Requirement:
Find every line in the records below that contains the string "Task", and copy each of those lines in full.

[START Entries supplied]

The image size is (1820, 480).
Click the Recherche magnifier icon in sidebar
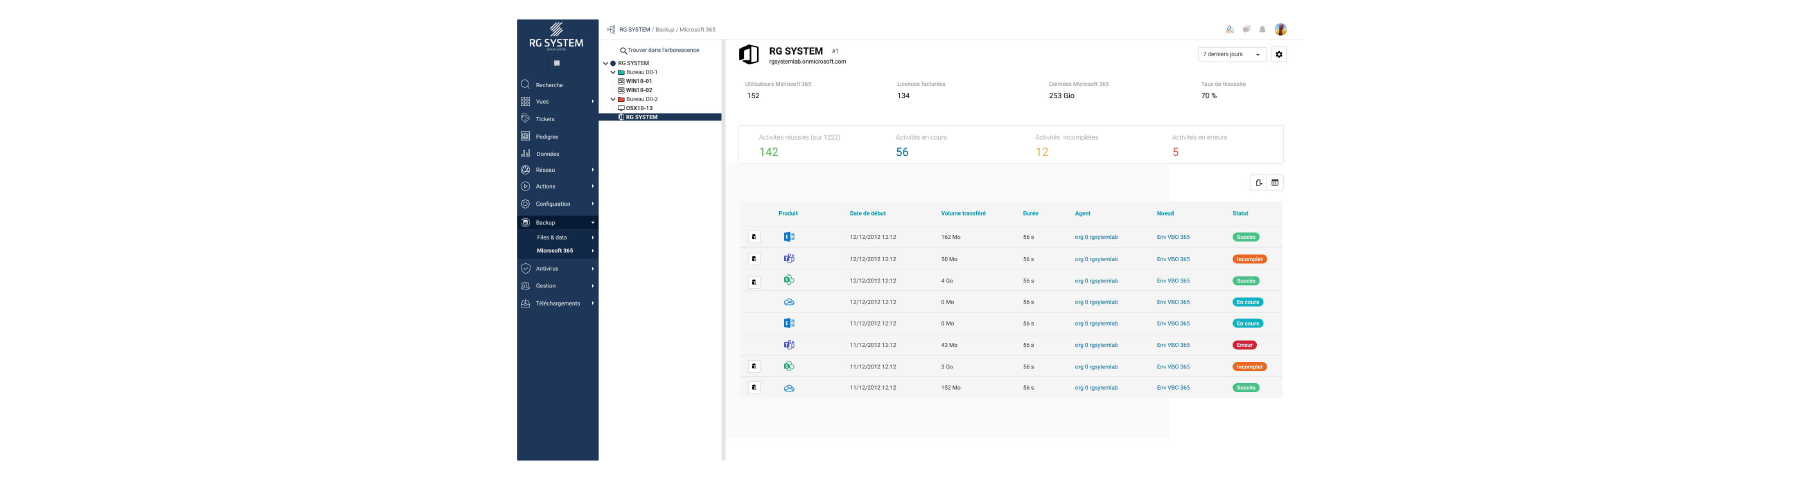[525, 85]
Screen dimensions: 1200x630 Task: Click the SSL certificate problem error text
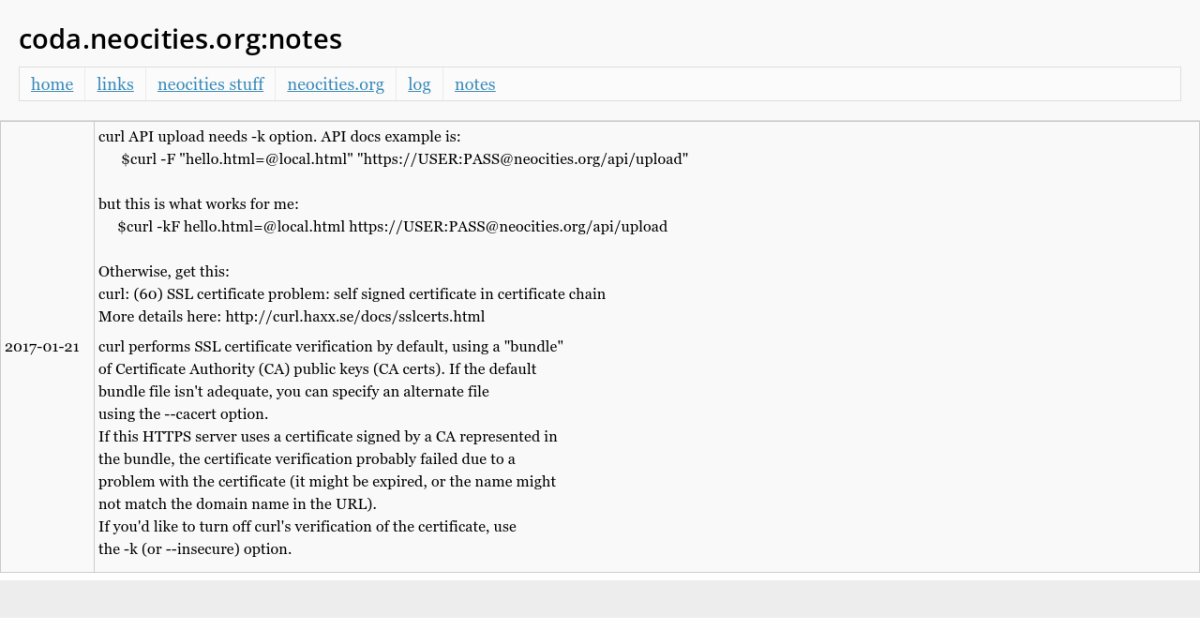pyautogui.click(x=350, y=293)
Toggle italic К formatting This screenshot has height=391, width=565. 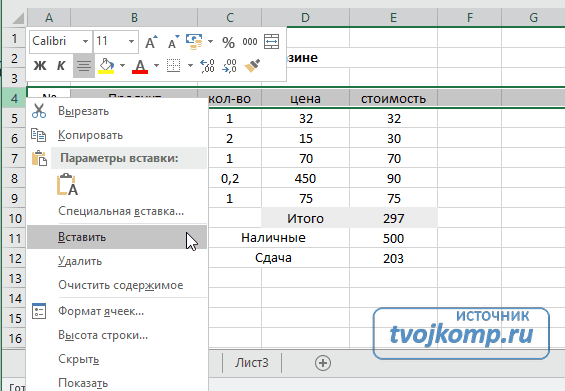click(61, 66)
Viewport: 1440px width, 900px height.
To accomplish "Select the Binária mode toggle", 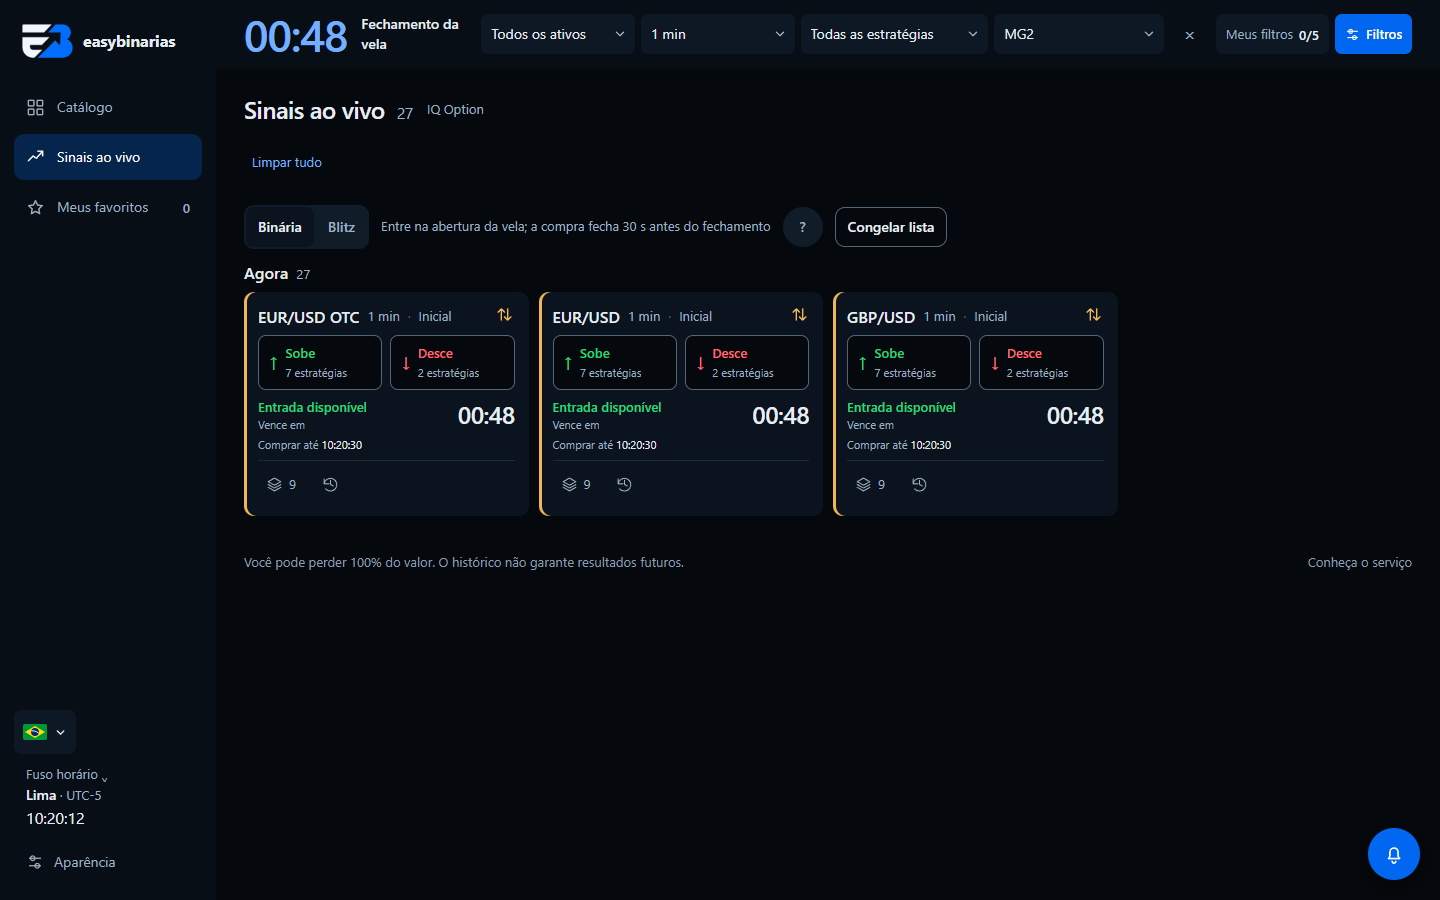I will (x=280, y=227).
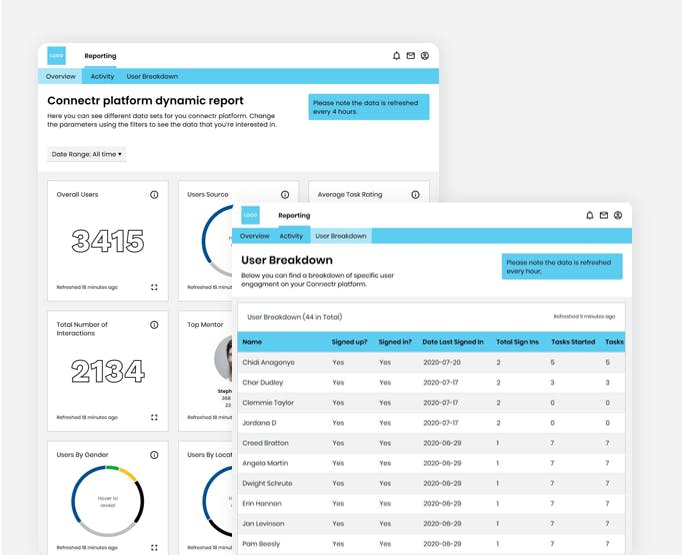Screen dimensions: 682x555
Task: Open notifications bell in the Overview window
Action: click(396, 56)
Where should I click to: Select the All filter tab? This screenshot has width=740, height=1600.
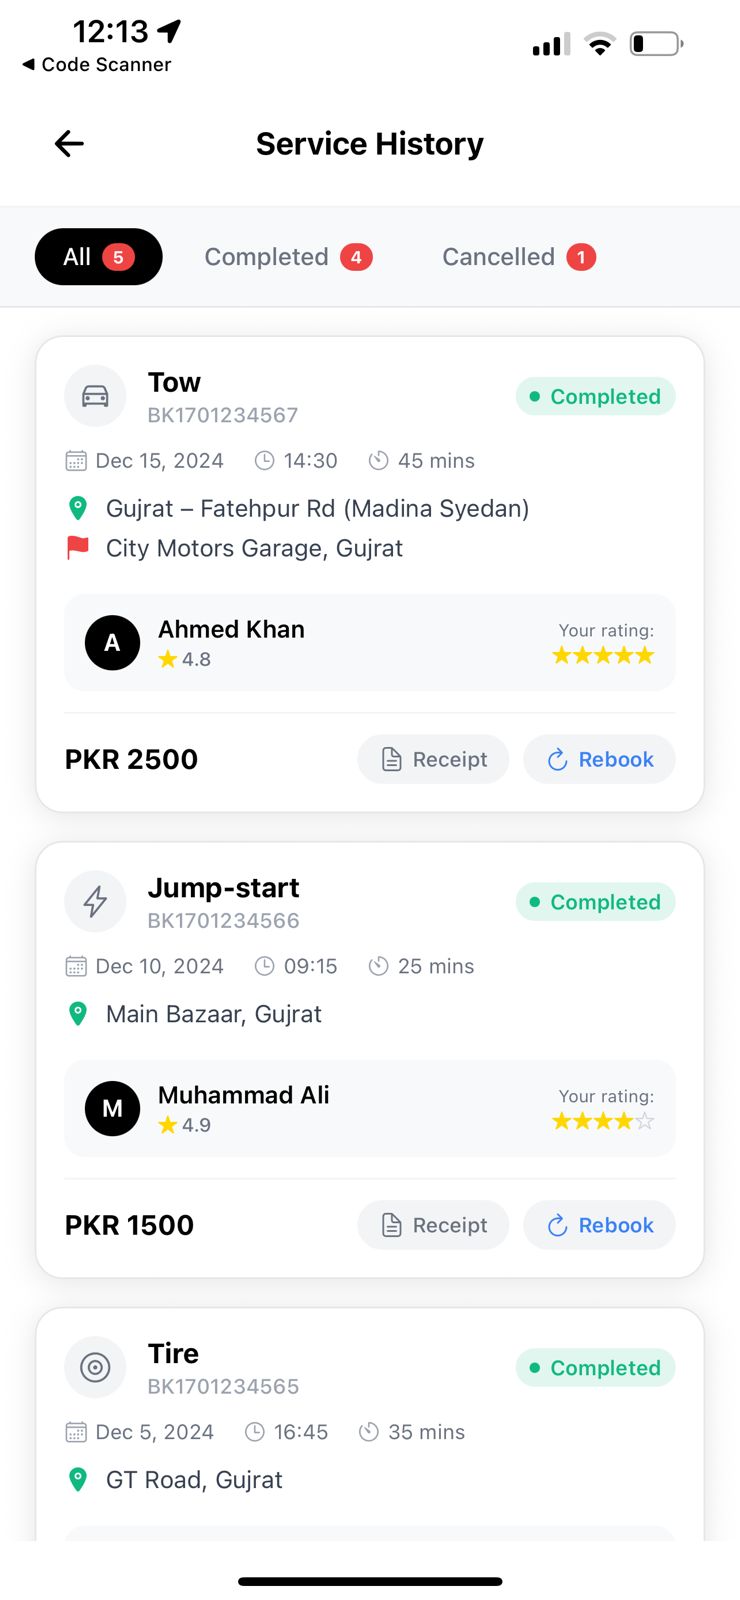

[END Entries supplied]

Correct answer:
Screen dimensions: 1200x630 Task: Click the SSL certificate problem error text
Task: Open notifications bell in the Overview window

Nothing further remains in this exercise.